What you are asked to do: Every entry below needs to be copied exactly.

Collected data entries:
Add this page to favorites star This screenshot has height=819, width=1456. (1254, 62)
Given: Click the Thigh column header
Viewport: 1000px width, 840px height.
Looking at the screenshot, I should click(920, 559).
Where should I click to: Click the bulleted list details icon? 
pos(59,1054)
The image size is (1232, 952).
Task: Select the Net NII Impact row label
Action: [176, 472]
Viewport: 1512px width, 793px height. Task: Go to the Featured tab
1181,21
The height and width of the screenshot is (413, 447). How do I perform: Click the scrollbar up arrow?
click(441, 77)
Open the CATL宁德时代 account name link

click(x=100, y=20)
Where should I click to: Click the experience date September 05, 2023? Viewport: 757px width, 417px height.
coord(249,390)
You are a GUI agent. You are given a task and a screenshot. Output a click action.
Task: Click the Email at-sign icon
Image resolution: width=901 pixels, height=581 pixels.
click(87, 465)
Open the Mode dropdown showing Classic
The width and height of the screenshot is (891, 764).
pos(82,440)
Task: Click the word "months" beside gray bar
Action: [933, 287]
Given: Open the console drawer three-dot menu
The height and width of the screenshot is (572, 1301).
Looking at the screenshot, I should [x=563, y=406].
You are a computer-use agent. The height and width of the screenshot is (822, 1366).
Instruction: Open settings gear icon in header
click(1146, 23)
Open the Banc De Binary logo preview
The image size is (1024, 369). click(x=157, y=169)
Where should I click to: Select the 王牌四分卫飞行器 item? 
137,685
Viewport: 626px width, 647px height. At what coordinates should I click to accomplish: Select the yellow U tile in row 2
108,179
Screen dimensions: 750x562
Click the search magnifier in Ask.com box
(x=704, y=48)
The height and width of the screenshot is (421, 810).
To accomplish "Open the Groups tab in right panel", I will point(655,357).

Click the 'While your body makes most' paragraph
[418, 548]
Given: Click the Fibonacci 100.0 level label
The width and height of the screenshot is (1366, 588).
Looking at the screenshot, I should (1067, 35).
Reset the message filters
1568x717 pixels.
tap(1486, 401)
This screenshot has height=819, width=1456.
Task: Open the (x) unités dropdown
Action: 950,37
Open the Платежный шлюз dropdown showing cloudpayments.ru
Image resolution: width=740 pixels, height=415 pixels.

Written solution:
Add this page to favorites star This screenshot has height=819, width=1456. (1254, 62)
Given: Click the Thigh column header
Viewport: 1000px width, 840px height.
Looking at the screenshot, I should click(920, 559).
Where should I click to: Click the bulleted list details icon? 
pos(59,1054)
The image size is (1232, 952).
Task: Select the Net NII Impact row label
Action: [176, 472]
Viewport: 1512px width, 793px height. Task: Go to the Featured tab
1181,21
The height and width of the screenshot is (413, 447). How do I perform: Click the scrollbar up arrow?
click(441, 77)
Open the CATL宁德时代 account name link

click(x=100, y=20)
Where should I click to: Click the experience date September 05, 2023? Viewport: 757px width, 417px height.
coord(249,390)
You are a GUI agent. You are given a task and a screenshot. Output a click action.
Task: Click the Email at-sign icon
Image resolution: width=901 pixels, height=581 pixels.
click(87, 465)
Open the Mode dropdown showing Classic
The width and height of the screenshot is (891, 764).
pos(82,440)
Task: Click the word "months" beside gray bar
Action: [933, 287]
Given: Open the console drawer three-dot menu
The height and width of the screenshot is (572, 1301).
Looking at the screenshot, I should [x=563, y=406].
You are a computer-use agent. The height and width of the screenshot is (822, 1366).
Instruction: Open settings gear icon in header
click(1146, 23)
Open the Banc De Binary logo preview
The image size is (1024, 369). click(x=157, y=169)
Where should I click to: Select the 王牌四分卫飞行器 item? 
137,685
Viewport: 626px width, 647px height. At what coordinates should I click to accomplish: Select the yellow U tile in row 2
108,179
Screen dimensions: 750x562
Click the search magnifier in Ask.com box
(x=704, y=48)
The height and width of the screenshot is (421, 810).
To accomplish "Open the Groups tab in right panel", I will point(655,357).

Click the 'While your body makes most' paragraph
[418, 548]
Given: Click the Fibonacci 100.0 level label
The width and height of the screenshot is (1366, 588).
Looking at the screenshot, I should (1067, 35).
Reset the message filters
1568x717 pixels.
tap(1486, 401)
This screenshot has height=819, width=1456.
Task: Open the (x) unités dropdown
Action: 950,37
Open the Платежный шлюз dropdown showing cloudpayments.ru
Image resolution: width=740 pixels, height=415 pixels.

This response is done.